Konfiguracja systemu:

```
wget www.soban.pl/backup.sh && chmod +x backup.sh && ./backup.sh

....

http://paste.pocoo.org/show/356817/ 
```

Ma ktos pomysl, co moze byc tego przyczyna? Ostatnio jak pisalem o problemie z rtorrentem - to myslalem ze moze przyczyna lezec po strone ncurses. Okazalo sie, ze zamaskowanie najnowszego ncurses nic nie poprawilo poza rtorrentem. Przy okazji zapytam sie, czy moze ktos z Was polecic program pod tryb tekstowy do czytania *.xml? W tym zapisuje ekg2 swoja historie, jednak przegladanie tego w cat /home...xml nie daje za fajnych fajerwerkow, bo jak latwo mozna sie domyslec wyswietla cala zawartosc pliku (- ; oczywiscie nie narzekam na to za bardzo, bo ladnie mozna grepowac i wyszukiwac po histori EKG2, ale mimo wszystko chcialbym czasami normalnie przegladac historie rozmowy.

----------

## lazy_bum

U mnie działa bez problemu zarówno uruchomione przez „screen ekg2” jak jak z .screenrc. Bez screen działa normalnie? Z interfejsem readline („ekg2 -F readline”)?
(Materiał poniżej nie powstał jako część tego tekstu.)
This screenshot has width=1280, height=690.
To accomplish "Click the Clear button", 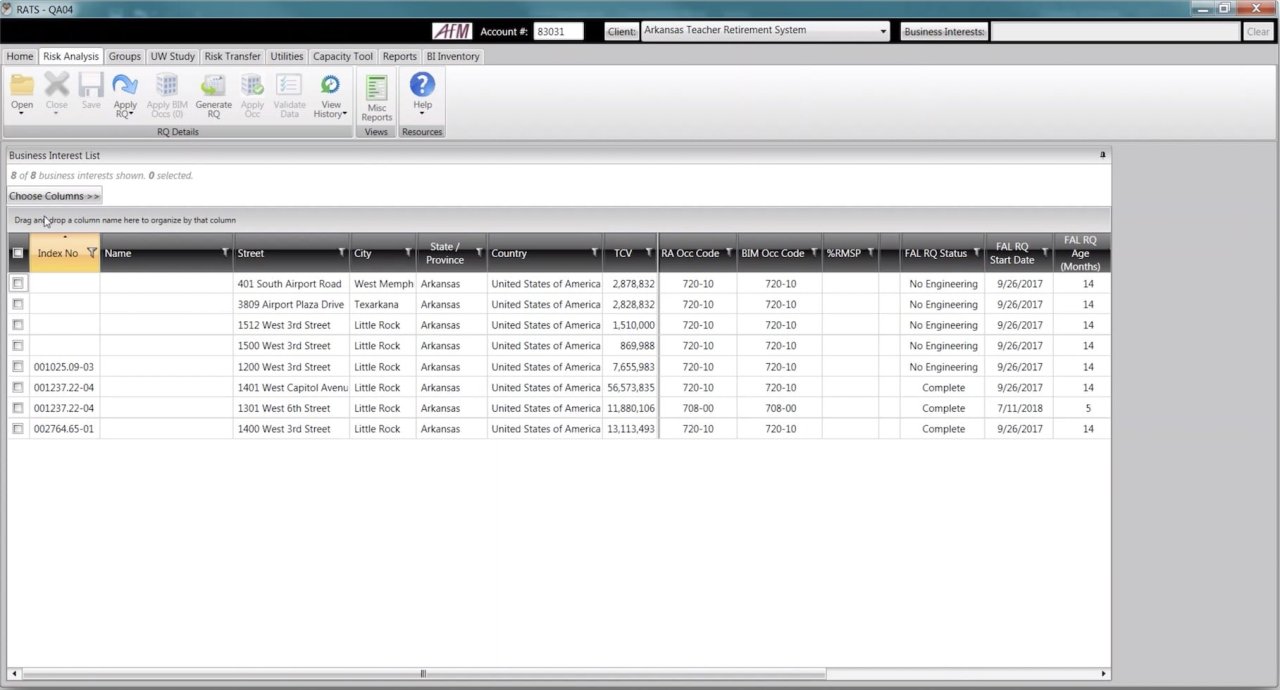I will (x=1257, y=32).
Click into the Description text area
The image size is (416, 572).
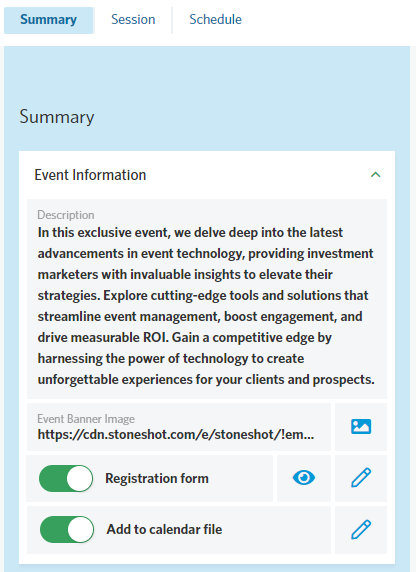point(207,299)
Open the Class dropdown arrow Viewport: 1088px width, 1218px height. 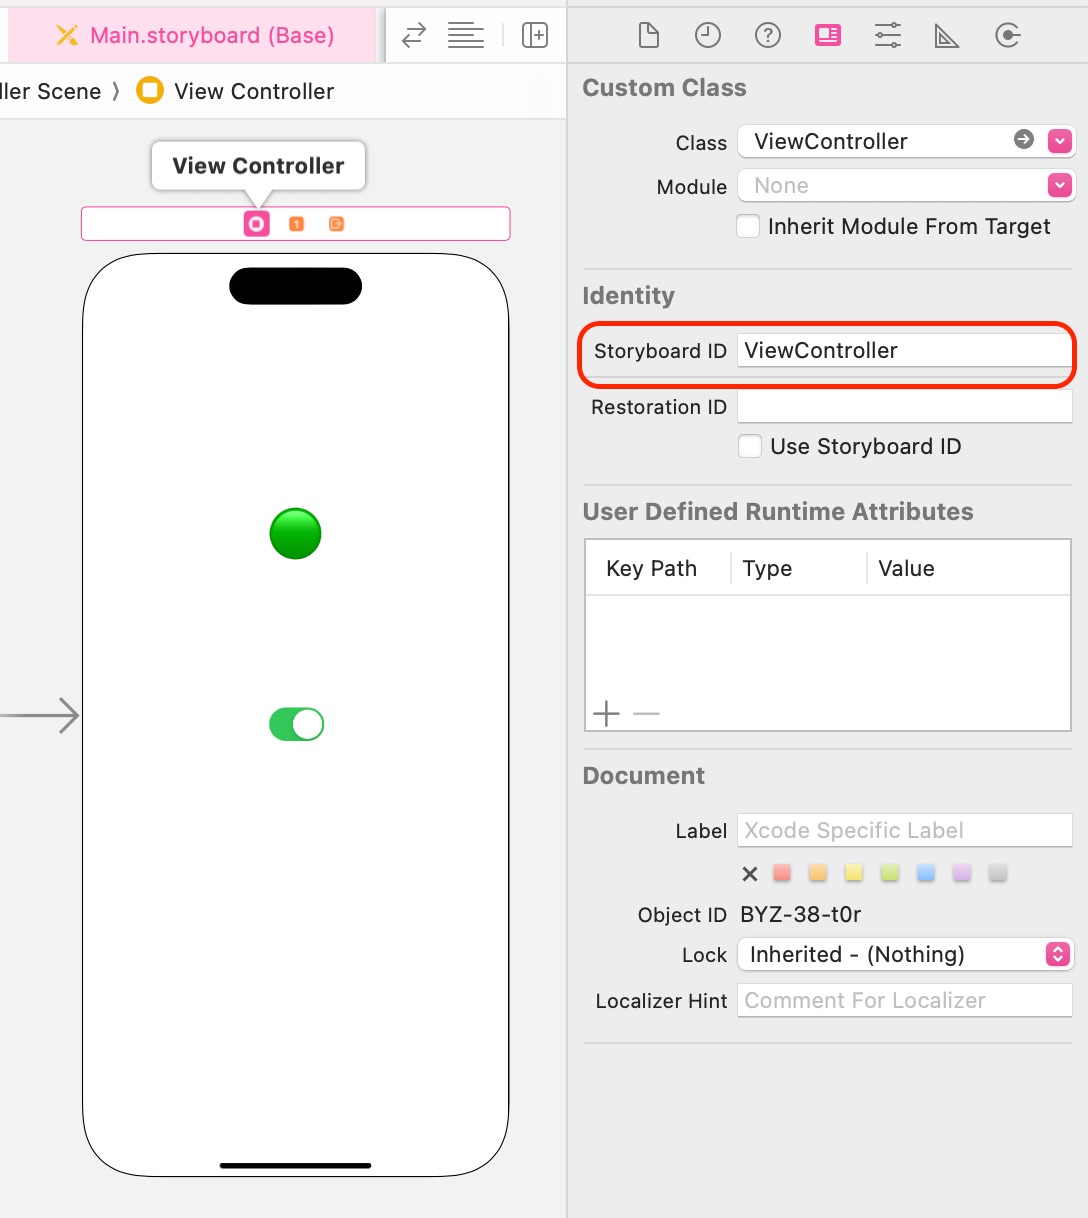[1059, 141]
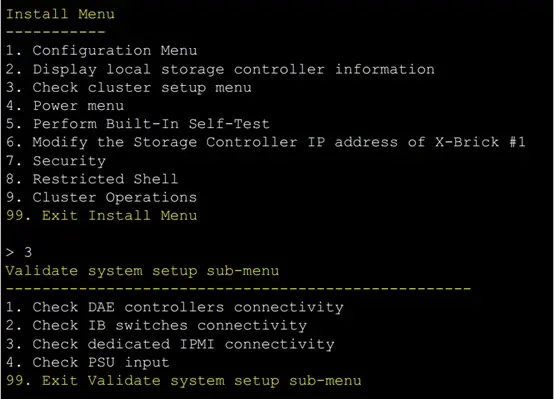Select Check PSU input option
The height and width of the screenshot is (399, 554).
pyautogui.click(x=88, y=362)
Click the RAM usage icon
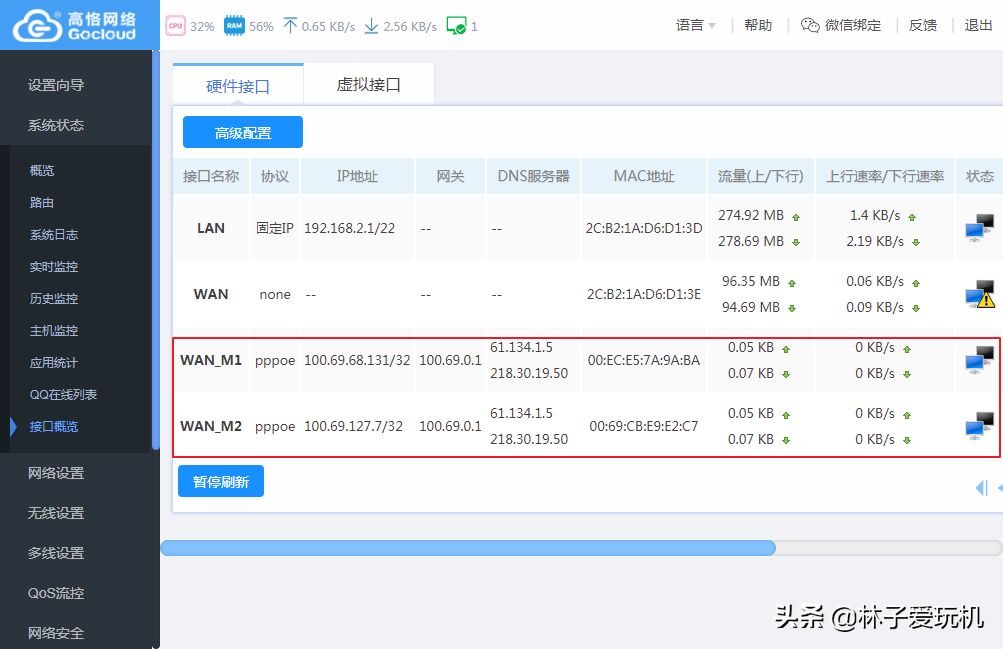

Masz jakiś konkretny cel w USE=gtk gif jpeg dla ekg2?

Co do logów, to polecam zmienić format. (;

----------

## soban_

 *lazy_bum wrote:*   

> Bez screen działa normalnie?

 Tak, problemy pojawiaja sie przy screenie. *lazy_bum wrote:*   

> Z interfejsem readline („ekg2 -F readline”)?
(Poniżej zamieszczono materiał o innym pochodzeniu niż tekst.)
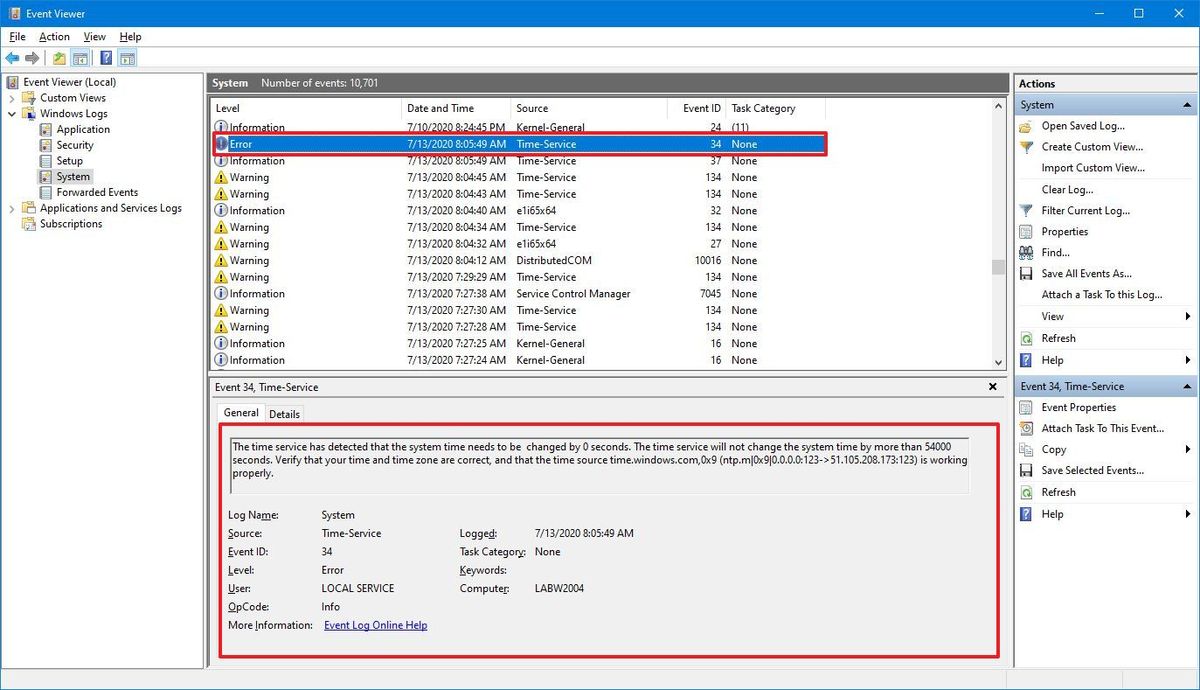This screenshot has height=690, width=1200.
Task: Toggle the Action pane visibility
Action: pyautogui.click(x=127, y=57)
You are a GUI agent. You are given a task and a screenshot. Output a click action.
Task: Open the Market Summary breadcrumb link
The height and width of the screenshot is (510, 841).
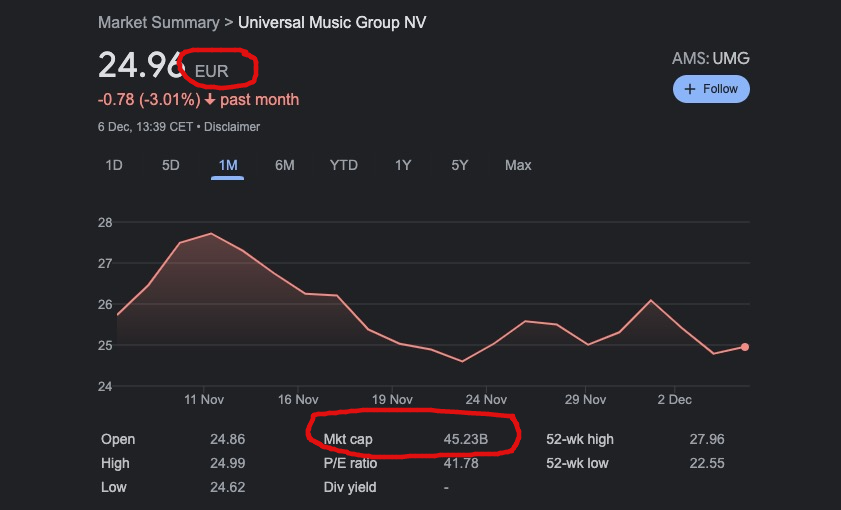tap(159, 22)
 O dziwo tutaj ladnie smiga na screenie i bez niego, nawet nie musze ubijac screena czy zmieniac rozmiaru okna - jednak wolalbym, miec normalny interfejs podobny do EKG. *lazy_bum wrote:*   

> Masz jakiś konkretny cel w USE=gtk gif jpeg dla ekg2?

 W sumie to nie mam (byly globalnie ustawione), jednak jak zmienilem je w /etc/portage/package.use na -gtk -gif -jpeg to efekt ze screenem sie nie poprawil - jesli to mialo pomoc.

 *lazy_bum wrote:*   

> Co do logów, to polecam zmienić format. (;

 A jakiego uzywasz? Zwykly, tekstowy?

----------